TASK DESCRIPTION:
With images removed, transcribe each record exactly as it appears.

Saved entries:
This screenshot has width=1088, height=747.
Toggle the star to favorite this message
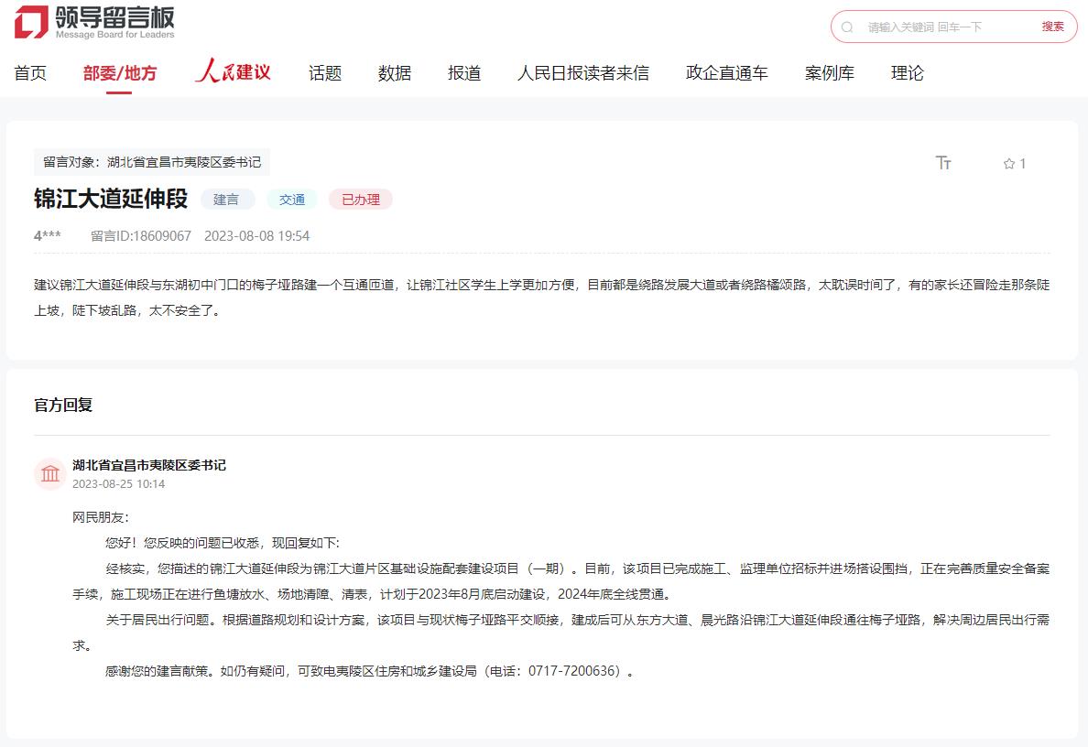tap(1008, 163)
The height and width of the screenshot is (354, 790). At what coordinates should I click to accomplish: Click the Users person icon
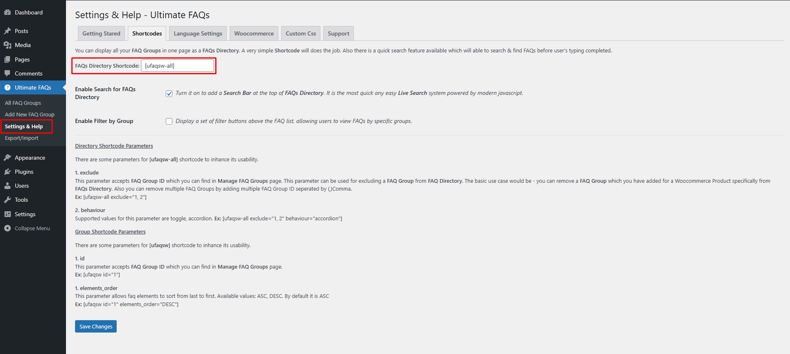[x=7, y=186]
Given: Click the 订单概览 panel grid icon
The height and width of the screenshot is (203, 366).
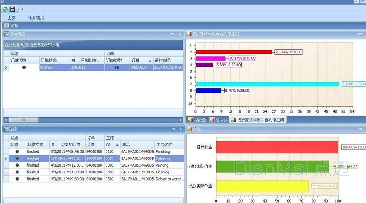Looking at the screenshot, I should [x=6, y=34].
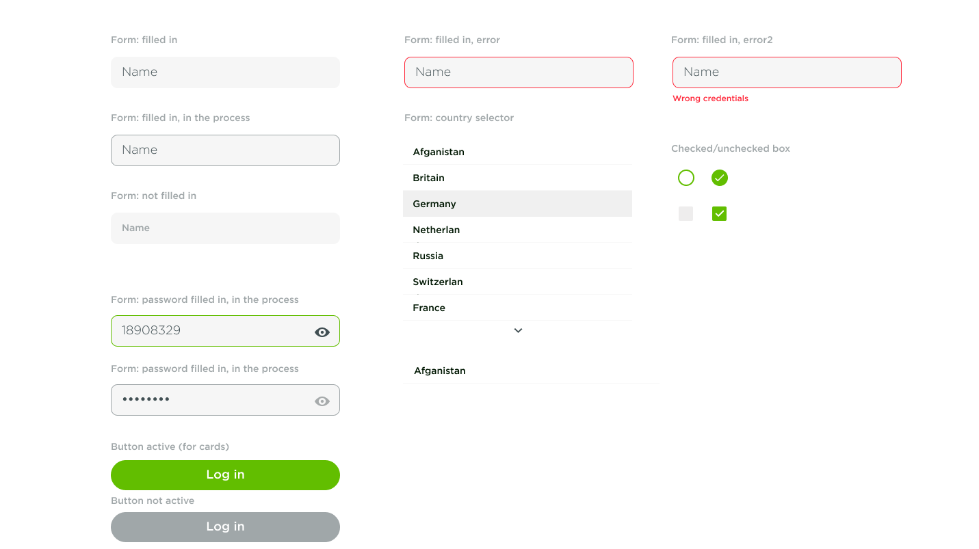Select the empty green radio circle

686,178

WORKED SOLUTION:
This screenshot has width=1088, height=747.
Toggle the star to favorite this message
tap(1008, 163)
The height and width of the screenshot is (354, 790). At what coordinates should I click to accomplish: Click the Users person icon
[x=7, y=186]
Given: Click the 订单概览 panel grid icon
The height and width of the screenshot is (203, 366).
Looking at the screenshot, I should [x=6, y=34].
Select the empty green radio circle

686,178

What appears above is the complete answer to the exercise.